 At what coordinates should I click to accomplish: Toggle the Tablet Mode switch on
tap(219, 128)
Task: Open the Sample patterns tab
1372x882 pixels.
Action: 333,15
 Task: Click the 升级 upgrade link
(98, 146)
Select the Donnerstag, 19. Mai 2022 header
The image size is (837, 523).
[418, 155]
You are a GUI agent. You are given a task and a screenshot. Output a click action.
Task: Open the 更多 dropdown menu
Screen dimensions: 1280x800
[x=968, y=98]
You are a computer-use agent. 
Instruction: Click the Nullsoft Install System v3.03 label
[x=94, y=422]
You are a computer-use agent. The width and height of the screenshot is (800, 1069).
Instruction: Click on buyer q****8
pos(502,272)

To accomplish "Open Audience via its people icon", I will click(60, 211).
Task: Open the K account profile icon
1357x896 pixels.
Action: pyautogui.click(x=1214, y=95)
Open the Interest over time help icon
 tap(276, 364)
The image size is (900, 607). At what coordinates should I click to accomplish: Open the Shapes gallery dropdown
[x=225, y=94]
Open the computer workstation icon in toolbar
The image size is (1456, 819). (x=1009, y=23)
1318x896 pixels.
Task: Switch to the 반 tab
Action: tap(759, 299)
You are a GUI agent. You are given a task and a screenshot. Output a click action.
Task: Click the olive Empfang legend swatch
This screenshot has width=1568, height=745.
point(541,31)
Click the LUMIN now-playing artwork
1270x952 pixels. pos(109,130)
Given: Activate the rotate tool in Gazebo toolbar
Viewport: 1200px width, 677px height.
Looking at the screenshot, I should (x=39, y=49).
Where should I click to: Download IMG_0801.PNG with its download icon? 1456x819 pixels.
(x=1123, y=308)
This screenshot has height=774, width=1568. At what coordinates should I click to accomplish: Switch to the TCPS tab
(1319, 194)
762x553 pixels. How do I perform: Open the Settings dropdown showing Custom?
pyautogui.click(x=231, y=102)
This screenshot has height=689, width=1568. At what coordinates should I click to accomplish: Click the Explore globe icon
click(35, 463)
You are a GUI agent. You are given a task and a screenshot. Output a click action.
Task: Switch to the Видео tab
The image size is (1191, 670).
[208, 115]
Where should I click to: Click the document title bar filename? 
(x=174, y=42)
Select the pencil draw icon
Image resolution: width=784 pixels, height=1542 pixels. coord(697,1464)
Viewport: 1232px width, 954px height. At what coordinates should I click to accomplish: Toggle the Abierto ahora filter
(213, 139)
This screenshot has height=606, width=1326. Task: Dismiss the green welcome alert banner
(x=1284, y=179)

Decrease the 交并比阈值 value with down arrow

________________________________________

* [Exercise goal] Pick out every line in the material above that contains the string "with", and copy each of those lines in full. Case counts, so match only that exact capitalization.

* [Complete output]
Where should I click to: Download IMG_0801.PNG with its download icon? 1456x819 pixels.
Decrease the 交并比阈值 value with down arrow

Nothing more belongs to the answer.